Muscle weakness is common in individuals with Prader-Willi Syndrome (PWS), but the source of weakness is unclear. PURPOSE: The purpose of this study was to compare neuromuscular function, and muscle size and quality of the plantar flexor muscles between individuals with and without PWS. METHODS: Ten participants with PWS were matched on sex to 10 obese control and 10 lean control participants. Hoffman (H) reflex and muscle response (M-wave) were obtained from the soleus by stimulating the tibial nerve to determine the H:M ratio. Isometric plantar flexor strength was assessed using an isokinetic dynamometer to find peak torque (PT), early (RTD100) and late (RTD200) rate of torque development. Surface electromyography (EMG) was recorded from the soleus and gastrocnemii during strength assessments to determine early (RER100) and late (RER200) rise in EMG, and early (I100) and late (I200) integrated EMG. EMG data were normalized to peak EMG amplitude collected during the MVIC trial. Strength variables were normalized to lean mass. Ultrasound imaging was used to quantify gastrocnemii cross sectional area (CSA) and echointensity (EI). One-way ANOVA was used to compare dependent variables between groups.
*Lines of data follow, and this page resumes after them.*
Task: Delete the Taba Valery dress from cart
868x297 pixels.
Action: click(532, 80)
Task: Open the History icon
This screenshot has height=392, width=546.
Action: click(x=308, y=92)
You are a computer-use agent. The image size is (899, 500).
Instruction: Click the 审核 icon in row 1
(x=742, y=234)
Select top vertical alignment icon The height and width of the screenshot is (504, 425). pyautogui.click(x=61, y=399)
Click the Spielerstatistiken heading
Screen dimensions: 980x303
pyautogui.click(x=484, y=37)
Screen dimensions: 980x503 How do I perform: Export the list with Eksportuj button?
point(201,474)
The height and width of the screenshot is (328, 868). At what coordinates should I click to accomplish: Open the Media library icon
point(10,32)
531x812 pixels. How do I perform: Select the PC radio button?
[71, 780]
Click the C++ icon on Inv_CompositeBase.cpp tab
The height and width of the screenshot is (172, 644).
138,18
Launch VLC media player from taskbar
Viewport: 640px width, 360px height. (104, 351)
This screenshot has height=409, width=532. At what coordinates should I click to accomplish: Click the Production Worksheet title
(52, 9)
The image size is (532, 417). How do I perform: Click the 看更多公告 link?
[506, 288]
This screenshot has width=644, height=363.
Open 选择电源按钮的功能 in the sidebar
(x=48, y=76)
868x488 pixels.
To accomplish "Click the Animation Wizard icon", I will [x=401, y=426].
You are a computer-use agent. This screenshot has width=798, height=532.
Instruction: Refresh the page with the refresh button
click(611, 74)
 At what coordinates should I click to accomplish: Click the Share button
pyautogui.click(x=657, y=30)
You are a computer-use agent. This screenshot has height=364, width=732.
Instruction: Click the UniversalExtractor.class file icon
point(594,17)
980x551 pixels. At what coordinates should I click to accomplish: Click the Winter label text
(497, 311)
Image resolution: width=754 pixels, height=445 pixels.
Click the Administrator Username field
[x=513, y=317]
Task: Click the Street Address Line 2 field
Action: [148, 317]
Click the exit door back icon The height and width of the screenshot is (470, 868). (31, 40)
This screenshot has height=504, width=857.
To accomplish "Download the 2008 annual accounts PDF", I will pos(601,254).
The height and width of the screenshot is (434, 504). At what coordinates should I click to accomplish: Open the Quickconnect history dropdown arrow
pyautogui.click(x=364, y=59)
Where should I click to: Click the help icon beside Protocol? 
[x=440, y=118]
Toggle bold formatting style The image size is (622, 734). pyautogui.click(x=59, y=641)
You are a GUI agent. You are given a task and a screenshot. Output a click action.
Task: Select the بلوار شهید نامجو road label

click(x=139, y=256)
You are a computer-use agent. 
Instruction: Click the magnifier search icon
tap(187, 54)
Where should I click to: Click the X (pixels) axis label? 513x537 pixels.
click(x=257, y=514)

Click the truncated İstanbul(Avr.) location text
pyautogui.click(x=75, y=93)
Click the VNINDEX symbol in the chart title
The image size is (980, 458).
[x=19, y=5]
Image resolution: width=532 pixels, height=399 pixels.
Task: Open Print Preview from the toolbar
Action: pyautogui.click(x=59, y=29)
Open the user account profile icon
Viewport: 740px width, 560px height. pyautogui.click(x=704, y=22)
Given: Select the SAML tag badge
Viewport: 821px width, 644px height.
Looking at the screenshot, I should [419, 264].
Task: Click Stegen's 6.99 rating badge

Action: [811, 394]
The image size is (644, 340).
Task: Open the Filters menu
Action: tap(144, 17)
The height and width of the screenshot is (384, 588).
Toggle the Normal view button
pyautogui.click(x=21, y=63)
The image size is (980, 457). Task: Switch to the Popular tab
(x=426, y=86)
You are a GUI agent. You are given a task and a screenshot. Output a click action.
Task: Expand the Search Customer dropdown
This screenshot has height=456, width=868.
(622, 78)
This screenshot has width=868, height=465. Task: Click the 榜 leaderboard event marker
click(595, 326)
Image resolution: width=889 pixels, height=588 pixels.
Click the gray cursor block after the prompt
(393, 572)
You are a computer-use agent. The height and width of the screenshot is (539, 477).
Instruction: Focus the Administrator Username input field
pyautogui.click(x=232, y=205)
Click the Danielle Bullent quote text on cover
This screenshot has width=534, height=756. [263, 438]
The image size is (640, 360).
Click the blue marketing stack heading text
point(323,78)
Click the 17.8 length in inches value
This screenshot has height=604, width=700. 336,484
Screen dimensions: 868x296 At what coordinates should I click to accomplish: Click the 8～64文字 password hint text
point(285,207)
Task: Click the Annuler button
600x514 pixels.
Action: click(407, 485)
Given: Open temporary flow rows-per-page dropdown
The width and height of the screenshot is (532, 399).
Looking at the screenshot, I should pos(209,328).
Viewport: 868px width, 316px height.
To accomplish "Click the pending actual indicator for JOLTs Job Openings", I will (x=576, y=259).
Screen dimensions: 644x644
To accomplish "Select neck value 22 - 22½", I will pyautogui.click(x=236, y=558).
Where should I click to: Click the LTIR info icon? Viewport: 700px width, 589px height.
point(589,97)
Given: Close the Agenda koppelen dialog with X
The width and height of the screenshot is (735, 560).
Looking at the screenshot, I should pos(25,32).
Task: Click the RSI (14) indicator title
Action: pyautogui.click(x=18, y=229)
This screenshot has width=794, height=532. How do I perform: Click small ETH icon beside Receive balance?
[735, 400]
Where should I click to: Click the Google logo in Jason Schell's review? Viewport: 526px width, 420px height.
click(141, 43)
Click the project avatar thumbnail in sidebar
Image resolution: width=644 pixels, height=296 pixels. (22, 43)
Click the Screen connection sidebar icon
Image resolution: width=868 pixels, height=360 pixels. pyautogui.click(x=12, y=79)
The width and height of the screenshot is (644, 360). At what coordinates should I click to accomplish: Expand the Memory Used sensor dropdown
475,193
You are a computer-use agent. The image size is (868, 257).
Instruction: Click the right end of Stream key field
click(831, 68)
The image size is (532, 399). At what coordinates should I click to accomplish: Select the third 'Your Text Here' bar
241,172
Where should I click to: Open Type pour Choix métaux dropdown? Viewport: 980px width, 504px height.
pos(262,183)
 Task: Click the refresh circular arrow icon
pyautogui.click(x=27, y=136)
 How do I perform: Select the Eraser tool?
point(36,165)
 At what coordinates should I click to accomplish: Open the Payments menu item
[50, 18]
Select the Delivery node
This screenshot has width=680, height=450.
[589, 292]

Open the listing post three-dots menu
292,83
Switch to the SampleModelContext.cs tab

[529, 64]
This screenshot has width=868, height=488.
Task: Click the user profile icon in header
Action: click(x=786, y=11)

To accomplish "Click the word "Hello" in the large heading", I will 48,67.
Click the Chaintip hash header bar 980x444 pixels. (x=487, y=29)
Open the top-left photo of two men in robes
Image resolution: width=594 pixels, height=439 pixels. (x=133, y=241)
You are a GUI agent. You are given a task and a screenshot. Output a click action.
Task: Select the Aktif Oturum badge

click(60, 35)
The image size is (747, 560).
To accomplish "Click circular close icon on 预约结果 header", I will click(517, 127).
RESULTS: There were group differences in H:M ratio (p=0.03), RTD100 (p<0.01), RTD200 (p=0.01), RER100 (p=0.02), and CSA (p<0.01). Post hoc tests indicated that the PWS group had lower H:M ratio (0.29 ± 0.18 vs. 0.52 ± 0.13, p=0.03), RTD100 (1.49 ± 0.64 vs. 5.19 ± 3.26 Nm/kg, p<0.01), and RTD200 (2.20 ± 1.05 vs. 4.95± 2.48 Nm/kg p<0.01) compared to lean controls. The PWS group had lower RER100 (1.07± 1.14 vs. 2.84 ± 1.49 %MVIC/sec, p=0.02) in the soleus compared to obese controls. Obese controls had larger CSA compared to lean controls (2527.99 ± 579.02 vs. 1638.55 ± 354.52 mm2, p<0.01) and compared to the PWS group (1797.29 ± 764.77 mm2, p=0.026). There were no differences between groups in RER200, I100, I200, or EI. CONCLUSIONS: A lower H:M ratio in adults with PWS compared to controls may indicate lower α-motoneuron excitability. Similarly, lower RTD100 in adults with PWS compared to controls may indicate lower motor unit recruitment and firing rate, which is supported by lower RER100. Conversely, lower RTD200 may be attributed to smaller CSA. Muscle weakness in adults with PWS may originate from neural and morphologic factors.